EXERCISE: Update the stretch of lines from the one containing "How do I perform: Share the Basix post?" through the one containing "[x=36, y=24]" by replacing "checkbox" with "check box", leaving everything else unchanged. Return only those lines.

DATA ENTRIES:
○ ○ ○ ○ ○
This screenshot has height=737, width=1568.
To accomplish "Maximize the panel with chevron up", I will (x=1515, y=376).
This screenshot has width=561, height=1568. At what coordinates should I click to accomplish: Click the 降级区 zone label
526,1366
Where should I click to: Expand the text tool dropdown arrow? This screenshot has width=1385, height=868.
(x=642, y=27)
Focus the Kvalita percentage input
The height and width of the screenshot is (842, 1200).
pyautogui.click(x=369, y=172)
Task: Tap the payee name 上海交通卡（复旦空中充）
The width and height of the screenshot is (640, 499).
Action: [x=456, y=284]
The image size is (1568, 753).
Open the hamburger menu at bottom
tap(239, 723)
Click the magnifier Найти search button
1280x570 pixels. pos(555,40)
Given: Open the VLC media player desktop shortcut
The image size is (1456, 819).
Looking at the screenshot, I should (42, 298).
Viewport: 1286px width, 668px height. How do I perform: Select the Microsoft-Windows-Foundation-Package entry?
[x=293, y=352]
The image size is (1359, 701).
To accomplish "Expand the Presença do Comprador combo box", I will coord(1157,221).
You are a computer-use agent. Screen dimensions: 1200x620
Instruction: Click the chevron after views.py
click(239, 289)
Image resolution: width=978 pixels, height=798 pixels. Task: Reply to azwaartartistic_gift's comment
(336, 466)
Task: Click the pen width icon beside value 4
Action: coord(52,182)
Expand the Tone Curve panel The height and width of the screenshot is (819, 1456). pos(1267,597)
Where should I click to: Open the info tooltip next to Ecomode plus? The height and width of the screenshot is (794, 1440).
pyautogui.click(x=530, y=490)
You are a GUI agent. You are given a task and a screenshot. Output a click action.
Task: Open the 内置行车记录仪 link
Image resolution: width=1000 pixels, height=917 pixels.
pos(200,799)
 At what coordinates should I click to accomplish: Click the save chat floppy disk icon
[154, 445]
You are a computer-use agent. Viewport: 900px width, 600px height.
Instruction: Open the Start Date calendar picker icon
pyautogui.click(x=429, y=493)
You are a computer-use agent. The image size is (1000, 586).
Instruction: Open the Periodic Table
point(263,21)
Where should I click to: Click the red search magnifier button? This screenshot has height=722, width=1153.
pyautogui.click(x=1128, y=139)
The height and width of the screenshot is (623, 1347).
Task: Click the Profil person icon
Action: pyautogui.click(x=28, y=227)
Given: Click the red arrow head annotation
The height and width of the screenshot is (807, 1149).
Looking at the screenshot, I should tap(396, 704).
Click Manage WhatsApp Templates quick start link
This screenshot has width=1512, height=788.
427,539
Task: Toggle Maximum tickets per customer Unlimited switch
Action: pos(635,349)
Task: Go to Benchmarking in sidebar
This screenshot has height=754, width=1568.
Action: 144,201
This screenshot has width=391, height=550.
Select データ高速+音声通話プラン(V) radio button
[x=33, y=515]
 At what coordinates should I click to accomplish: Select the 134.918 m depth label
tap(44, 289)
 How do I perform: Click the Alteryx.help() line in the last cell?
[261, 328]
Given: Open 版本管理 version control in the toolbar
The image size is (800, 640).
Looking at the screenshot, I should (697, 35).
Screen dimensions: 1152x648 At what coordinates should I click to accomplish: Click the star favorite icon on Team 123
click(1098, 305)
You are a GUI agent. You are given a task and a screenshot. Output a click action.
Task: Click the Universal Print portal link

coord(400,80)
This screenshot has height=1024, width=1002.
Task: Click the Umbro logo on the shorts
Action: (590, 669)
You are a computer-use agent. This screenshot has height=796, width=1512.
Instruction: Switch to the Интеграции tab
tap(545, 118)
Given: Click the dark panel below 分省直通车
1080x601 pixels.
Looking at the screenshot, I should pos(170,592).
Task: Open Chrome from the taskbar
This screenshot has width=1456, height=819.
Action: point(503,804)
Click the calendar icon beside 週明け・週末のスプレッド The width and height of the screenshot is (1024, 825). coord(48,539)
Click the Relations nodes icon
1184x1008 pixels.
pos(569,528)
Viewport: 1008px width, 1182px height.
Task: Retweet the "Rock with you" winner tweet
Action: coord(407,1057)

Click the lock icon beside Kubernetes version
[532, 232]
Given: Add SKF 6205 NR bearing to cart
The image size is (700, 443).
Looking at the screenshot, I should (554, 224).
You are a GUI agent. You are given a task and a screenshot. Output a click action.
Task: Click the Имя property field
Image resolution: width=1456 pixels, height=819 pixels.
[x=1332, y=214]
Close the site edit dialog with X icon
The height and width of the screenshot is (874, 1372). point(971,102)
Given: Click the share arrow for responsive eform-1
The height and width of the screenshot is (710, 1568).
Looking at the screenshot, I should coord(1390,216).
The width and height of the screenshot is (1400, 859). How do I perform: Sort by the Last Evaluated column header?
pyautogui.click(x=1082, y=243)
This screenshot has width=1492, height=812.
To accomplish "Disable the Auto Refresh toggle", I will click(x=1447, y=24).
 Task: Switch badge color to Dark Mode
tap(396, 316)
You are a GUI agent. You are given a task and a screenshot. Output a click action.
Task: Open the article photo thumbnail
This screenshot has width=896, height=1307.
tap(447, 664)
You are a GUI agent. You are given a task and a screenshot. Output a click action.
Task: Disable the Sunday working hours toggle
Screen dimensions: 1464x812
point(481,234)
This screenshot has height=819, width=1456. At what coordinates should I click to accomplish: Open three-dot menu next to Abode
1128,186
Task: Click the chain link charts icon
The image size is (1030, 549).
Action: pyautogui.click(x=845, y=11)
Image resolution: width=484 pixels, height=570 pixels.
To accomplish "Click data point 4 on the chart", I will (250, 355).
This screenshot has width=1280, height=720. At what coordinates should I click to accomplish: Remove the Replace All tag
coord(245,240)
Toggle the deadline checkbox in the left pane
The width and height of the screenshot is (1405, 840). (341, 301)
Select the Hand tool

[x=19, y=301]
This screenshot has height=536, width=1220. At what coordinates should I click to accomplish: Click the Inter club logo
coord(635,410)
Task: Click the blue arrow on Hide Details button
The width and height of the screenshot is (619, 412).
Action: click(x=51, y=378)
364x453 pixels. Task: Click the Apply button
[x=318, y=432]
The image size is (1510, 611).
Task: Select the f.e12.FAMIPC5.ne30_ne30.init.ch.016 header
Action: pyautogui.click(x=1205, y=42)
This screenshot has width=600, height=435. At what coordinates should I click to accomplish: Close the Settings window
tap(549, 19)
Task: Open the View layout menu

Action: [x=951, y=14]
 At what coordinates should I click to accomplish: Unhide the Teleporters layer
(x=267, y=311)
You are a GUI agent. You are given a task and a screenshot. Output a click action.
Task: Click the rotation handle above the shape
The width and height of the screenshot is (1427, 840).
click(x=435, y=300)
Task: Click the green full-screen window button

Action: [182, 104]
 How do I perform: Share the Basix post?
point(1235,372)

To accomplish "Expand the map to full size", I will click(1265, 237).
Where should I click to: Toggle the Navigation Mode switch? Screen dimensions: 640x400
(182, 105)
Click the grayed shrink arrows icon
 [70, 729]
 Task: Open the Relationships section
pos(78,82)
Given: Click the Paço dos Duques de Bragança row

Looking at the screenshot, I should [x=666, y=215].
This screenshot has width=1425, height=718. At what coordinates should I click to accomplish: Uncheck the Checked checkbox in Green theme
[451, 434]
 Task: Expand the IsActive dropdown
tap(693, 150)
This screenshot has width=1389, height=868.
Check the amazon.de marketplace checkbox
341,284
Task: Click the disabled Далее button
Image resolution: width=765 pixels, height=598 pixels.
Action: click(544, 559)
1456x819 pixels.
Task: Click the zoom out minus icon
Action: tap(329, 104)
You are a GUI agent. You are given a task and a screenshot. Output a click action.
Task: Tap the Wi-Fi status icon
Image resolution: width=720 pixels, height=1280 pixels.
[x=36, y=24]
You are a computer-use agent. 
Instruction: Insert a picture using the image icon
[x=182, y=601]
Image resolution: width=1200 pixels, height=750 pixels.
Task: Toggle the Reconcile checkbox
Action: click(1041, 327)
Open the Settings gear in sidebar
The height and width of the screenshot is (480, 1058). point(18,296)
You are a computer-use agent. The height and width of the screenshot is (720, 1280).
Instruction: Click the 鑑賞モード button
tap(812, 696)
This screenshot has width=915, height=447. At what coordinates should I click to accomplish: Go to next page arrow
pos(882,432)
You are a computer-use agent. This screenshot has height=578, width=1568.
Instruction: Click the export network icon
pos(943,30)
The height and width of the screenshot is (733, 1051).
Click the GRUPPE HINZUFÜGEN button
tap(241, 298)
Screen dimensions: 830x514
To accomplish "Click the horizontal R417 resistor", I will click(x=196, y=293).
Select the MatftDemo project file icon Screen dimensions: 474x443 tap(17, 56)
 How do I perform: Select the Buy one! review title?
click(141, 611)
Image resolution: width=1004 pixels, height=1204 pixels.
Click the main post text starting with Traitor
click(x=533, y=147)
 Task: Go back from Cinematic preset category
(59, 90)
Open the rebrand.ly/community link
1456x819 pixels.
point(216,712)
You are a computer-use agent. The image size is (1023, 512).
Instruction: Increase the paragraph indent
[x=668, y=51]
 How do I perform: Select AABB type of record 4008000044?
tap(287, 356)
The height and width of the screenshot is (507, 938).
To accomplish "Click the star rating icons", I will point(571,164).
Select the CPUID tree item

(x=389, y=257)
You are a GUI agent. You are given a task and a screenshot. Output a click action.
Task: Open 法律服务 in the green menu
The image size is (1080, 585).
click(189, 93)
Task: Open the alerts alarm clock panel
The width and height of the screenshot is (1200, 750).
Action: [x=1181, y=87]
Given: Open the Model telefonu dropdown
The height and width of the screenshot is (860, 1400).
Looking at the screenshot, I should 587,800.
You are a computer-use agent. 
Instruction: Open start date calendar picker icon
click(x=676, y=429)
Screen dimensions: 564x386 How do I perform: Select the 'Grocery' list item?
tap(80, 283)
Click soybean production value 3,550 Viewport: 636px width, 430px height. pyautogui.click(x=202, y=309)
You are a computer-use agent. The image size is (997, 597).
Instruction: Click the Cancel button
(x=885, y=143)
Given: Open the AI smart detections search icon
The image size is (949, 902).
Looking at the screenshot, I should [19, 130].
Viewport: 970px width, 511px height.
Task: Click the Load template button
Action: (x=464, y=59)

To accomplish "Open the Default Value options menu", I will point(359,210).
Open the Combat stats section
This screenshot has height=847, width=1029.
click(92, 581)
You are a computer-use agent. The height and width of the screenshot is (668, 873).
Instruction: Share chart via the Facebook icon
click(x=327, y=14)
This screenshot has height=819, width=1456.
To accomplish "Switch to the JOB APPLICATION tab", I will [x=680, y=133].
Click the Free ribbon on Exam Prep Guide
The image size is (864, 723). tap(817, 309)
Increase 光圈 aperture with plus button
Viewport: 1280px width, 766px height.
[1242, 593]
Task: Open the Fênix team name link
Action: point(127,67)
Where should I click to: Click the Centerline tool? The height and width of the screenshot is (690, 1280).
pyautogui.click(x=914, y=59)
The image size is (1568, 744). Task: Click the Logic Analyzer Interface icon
○ ○ ○ ○ ○
ANSWER:
 How do I perform: Share the Basix post?
point(1235,372)

To accomplish "Expand the map to full size", I will click(1265, 237).
Where should I click to: Toggle the Navigation Mode switch? Screen dimensions: 640x400
(182, 105)
Click the grayed shrink arrows icon
 [70, 729]
 Task: Open the Relationships section
pos(78,82)
Given: Click the Paço dos Duques de Bragança row

Looking at the screenshot, I should [x=666, y=215].
This screenshot has width=1425, height=718. At what coordinates should I click to accomplish: Uncheck the Checked check box in Green theme
[451, 434]
 Task: Expand the IsActive dropdown
tap(693, 150)
This screenshot has width=1389, height=868.
Check the amazon.de marketplace check box
341,284
Task: Click the disabled Далее button
Image resolution: width=765 pixels, height=598 pixels.
Action: click(544, 559)
1456x819 pixels.
Task: Click the zoom out minus icon
Action: tap(329, 104)
You are a GUI agent. You are given a task and a screenshot. Output a click action.
Task: Tap the Wi-Fi status icon
Image resolution: width=720 pixels, height=1280 pixels.
[x=36, y=24]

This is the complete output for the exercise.